Withdraw when retired

To access your super savings, generally you need to have permanently retired from work or have reached your preservation age.

Your preservation age is 55 if you were born before 1 July 1960. Higher preservation ages apply to younger people.

 Date of birth Preservation age 
 Before 1 July 1960 55
 1 July 1960 - 30 June 1961 56
 1 July 1961 – 30 June 1962 57
 1 July 1962 – 30 June 1963 58
 1 July 1963 – 30 June 1964 59 
 After 1 July 1964  60

Start a pension

An account-based pension is a great way to get an ongoing income, as well as flexibility of having income payments and being able to make lump sum withdrawals.

An AustralianSuper Pension gives you a regular income paid into your bank account. You can also combine the AustralianSuper Pension with the Government Age Pension to get a higher retirement income. The benefit of this is that your pension is treated favourably under the income test for the Age Pension and your money is invested in a tax-free environment.
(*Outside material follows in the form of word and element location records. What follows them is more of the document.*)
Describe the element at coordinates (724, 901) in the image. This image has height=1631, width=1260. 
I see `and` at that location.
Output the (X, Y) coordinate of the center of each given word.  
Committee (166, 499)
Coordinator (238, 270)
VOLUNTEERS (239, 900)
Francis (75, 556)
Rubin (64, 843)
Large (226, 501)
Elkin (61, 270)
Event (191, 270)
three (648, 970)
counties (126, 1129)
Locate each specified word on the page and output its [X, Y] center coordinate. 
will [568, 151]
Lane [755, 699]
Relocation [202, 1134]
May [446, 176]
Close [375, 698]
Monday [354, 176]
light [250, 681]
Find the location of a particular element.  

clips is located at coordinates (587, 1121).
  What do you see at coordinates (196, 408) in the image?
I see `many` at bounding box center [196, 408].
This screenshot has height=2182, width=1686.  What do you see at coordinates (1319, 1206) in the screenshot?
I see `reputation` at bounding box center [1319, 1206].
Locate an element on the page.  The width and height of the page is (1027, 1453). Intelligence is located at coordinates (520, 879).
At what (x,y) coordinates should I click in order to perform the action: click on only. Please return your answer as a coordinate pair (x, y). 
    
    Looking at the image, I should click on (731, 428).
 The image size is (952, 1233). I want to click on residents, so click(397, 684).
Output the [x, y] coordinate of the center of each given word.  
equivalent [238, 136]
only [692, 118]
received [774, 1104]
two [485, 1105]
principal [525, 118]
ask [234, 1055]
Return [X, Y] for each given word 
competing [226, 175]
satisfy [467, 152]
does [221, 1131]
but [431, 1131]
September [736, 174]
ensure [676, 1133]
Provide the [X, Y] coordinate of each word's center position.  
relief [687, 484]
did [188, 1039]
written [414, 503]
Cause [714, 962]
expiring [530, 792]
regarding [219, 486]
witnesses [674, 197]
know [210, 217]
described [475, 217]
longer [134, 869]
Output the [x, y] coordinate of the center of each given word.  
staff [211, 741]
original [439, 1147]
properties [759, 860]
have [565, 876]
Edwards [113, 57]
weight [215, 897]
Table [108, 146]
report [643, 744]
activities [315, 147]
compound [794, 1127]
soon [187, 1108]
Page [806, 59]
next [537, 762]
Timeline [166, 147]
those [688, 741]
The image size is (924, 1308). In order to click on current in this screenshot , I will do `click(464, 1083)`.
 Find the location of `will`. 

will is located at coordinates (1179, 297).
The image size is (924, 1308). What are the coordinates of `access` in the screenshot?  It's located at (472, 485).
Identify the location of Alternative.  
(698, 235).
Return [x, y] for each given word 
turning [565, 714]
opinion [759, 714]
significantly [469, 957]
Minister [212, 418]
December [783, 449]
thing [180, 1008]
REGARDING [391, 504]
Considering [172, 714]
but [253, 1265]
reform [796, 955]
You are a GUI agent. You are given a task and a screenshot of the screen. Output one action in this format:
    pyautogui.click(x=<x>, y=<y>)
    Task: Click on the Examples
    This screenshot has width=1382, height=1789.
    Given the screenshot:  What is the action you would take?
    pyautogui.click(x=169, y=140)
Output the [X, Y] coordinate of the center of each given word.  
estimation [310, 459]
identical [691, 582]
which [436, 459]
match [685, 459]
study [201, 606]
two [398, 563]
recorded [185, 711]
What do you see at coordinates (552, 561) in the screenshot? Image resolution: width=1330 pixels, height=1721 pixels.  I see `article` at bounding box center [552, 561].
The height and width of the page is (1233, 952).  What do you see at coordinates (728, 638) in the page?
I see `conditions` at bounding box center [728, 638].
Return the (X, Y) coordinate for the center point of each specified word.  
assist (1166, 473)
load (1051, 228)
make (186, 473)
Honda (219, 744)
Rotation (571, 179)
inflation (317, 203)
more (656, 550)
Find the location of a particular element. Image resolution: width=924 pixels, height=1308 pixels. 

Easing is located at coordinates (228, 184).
You don’t have to be retired to start an AustralianSuper Pension. If you’re over 55, you can access some of your super by opening a Transition to Retirement pension.

Why not try the Pension calculator and see how long your money will last?

How to make a lump-sum withdrawal

To withdraw your super as a lump sum, you can either:

  • Download and complete the application form in the Pension Member Guide 
  • Call us on 1300 300 273 weekdays between 8.00am and 8.00pm (AEST) and we’ll send you:
    • A quote of your account balance
    • An application form.

If you call and request an application form, you’ll then need to complete and return it along with any documents requested, including your proof of identity.